● Directions for this task: Translate this sentence from the passage below on the behavioral finance forum into Spanish: "Improving participation rates and escalating deferrals are important milestones, but ultimately outcomes must be measured to determine if the methodology is effective."

● Reading passage:
At last week’s Rand Behavioral Finance Forum, academics, government officials and industry people gathered in Washington to share ideas and research on how behavior finance can help consumers with a focus on retirement. Only one record keeper, Hugh O’Toole from MassMutual, presented — among a bevy of top researchers. O'Toole focused on how his firm has implemented many behavioral finance theories to achieve dramatic improvements in outcomes for its clients.

Improving participation rates and escalating deferrals are important milestones, but ultimately outcomes must be measured to determine if the methodology is effective. Record keepers are in the unique position of being able to implement the changes — with their clients’ permission of course — and accurately measure the results.

MassMutual has been able to work with 500 clients to improve outcomes, primarily through plan design, but also through better participant engagement. The results are astounding. Using actual data, the percentage of participants on track to retire comfortably improved from 44% to 64% after suggested changes were made. The changes included using behavioral finance plan design techniques (some of which came from Allianz’s work on the subject) and new ways to engage participants.

Rand’s 2013 Forum, founded by BRG’s Warren Cormier and UCLA’s Shlomo Benartzi, showed how academics, government and business people working together can be an industry-changing factor — especially when providers like MassMutual adopt and implement these innovations.

● Recorded information:
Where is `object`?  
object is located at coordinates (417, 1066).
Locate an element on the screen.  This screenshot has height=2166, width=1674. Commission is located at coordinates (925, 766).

● Your response: Mejorar las tasas de participación y aumentar progresivamente las aportaciones diferidas son hitos importantes, pero, en última instancia, los resultados deben medirse para determinar si la metodología es eficaz.